BRIEF A -
Answer these questions from the sunglasses review below:
(i) What two lenses come with the Cutline glasses?
(ii) Where did the writer test the lens's sun-induced tint feature?
(iii) Which lens bumper had the biggest effect on added airflow?

PASSAGE GIVEN -
####################
Rudy Project Cutline Sunglasses: Checkpoint

Rudy Project Cutline Sunglasses: Checkpoint – by Guitar Ted

Recently I introduced the Rudy Project Cutline sunglasses which are still under review here. After a good month or so of rides, I am back to give you my thoughts on how they are performing for me. Just as a quick reminder, we have two lenses- the Photochromic and the standard mirrored lenses. The Cutline also has the ability to be worn in various configurations by removing or adding the rubber “lens bumpers” which I also have experimented with.

Guitar Ted modeling the Rudy Project Cutline glasses on a rural road
The mirrored lens option here with no ‘rubber bumpers’ installed.

The Cutline glasses are the first I’ve tried with a Sun induced tint feature. I was pretty excited to try this out and so those lenses were the first to be worn on several rides. My typical gravel rides do not see a lot of shade-to-Sun situations, so I judged this feature of the Cutline on my commute. On that route I have a section where I come out of a full Sun right into a heavily canopied recreational trail. Getting clear vision in this section used to require my taking off my sunglasses and clenching one of the bows in my teeth as my eyes refocused in the darker atmosphere.

With the Cutline glasses on with the Photochromic lens installed, I had no issues with seeing and I could leave the glasses on the entire stretch. So, in my experience, they did change tint fast enough that I did not have to wonder about not seeing an oncoming pedestrian, or cyclist, as an example. Now, if you are a mountain biker and are going at high rates of speed on single track? Hmm…. My opinion is that these glasses do change tint pretty quickly, but maybe not that quickly. However; I am not reviewing these for mountain biking. As a road/gravel/back road set of glasses? They are perfectly fine in this role of coming in and out of shaded areas.

My next thing to test was how the Power Flow Extreme Ventilation worked by removing or adding the lens bumpers. I wanted to see how this affected air flow and wearability. I started with no bumpers and the mirrored lens. I then added the top bumper and had no bottom side bumpers. Then, of course, I ran the full set of bumpers. In my opinion, adding the top bumper had the biggest effect on added airflow around the eyebrow area. Without that there it wasn’t as cool to wear in terms of heat build-up, which may seem counter-intuitive to some. However; those little vents in that bumper really do direct a noticeable amount of air around the eyebrow area, which I found comfortable on 80-90° day rides.

Guitar Ted modeling the Rudy Project Cutline glasses with the Photochromic lens installed.
Here Guitar Ted has the Photochromic lens and full bumper package installed on the Cutline glasses.

I didn’t notice that the lower bumpers did much for me other than obscure my vision on the lower parts of my periphery vision. I really liked not having them there, as this made it seem as though nothing was there. Plus it made the glasses weigh slightly less, which I liked also. This is a good option, being able to decide on the bumpers. This allows for anyone buying the Cutline to decide for themselves what works best.
####################
DATA FOR THE TASK -

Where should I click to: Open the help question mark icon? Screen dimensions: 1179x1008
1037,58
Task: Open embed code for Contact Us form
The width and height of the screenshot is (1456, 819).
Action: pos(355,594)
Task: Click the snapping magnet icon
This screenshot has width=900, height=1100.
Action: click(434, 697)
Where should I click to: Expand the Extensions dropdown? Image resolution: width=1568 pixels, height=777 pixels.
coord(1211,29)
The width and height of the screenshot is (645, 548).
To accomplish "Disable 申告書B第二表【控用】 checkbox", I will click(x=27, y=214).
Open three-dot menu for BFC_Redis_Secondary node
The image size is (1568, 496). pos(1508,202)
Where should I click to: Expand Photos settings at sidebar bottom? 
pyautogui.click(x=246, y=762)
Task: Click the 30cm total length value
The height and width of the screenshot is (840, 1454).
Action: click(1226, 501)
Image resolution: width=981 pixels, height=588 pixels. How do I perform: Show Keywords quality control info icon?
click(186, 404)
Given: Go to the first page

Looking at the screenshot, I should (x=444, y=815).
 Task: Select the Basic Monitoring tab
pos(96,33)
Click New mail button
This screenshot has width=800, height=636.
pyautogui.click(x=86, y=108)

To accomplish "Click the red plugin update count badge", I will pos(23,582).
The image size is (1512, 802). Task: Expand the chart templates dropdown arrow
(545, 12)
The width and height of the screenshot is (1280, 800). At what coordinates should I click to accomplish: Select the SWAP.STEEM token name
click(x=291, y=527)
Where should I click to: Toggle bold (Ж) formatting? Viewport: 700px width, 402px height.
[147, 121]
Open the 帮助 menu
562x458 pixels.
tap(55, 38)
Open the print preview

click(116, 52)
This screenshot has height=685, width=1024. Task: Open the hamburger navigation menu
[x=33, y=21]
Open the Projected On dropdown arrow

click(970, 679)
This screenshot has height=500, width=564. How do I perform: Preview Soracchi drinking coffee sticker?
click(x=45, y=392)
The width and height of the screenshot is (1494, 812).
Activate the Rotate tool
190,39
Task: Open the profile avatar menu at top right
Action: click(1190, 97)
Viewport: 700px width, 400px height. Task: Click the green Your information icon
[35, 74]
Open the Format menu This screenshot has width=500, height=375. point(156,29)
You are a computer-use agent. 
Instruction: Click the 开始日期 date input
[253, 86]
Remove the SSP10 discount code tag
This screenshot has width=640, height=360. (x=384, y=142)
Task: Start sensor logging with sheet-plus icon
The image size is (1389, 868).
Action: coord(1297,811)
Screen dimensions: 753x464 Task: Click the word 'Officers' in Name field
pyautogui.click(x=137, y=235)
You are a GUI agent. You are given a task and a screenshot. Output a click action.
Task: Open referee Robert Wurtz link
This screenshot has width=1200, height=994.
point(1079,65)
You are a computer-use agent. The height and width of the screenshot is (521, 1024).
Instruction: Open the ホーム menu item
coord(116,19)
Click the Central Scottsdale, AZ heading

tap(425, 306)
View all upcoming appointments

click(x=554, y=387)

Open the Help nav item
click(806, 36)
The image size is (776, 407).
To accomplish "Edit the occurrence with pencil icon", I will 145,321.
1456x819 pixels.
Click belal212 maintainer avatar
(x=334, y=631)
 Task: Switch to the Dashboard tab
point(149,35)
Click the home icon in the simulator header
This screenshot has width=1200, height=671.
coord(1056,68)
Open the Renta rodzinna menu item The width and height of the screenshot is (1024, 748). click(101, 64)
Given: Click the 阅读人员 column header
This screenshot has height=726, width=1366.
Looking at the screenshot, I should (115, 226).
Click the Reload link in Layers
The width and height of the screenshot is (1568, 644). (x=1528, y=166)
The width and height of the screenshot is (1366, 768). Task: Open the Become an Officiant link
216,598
####################
BRIEF B -
Reproduce the lines of the records, from the line with "Task: Start sensor" up to and including the line with "click(806, 36)".

EXERCISE ANSWER A -
(i) The Photochromic lens and the standard mirrored lens.
(ii) On the writer's commute.
(iii) The top bumper.

EXERCISE ANSWER B -
Task: Start sensor logging with sheet-plus icon
The image size is (1389, 868).
Action: coord(1297,811)
Screen dimensions: 753x464 Task: Click the word 'Officers' in Name field
pyautogui.click(x=137, y=235)
You are a GUI agent. You are given a task and a screenshot. Output a click action.
Task: Open referee Robert Wurtz link
This screenshot has width=1200, height=994.
point(1079,65)
You are a computer-use agent. The height and width of the screenshot is (521, 1024).
Instruction: Open the ホーム menu item
coord(116,19)
Click the Central Scottsdale, AZ heading

tap(425, 306)
View all upcoming appointments

click(x=554, y=387)

Open the Help nav item
click(806, 36)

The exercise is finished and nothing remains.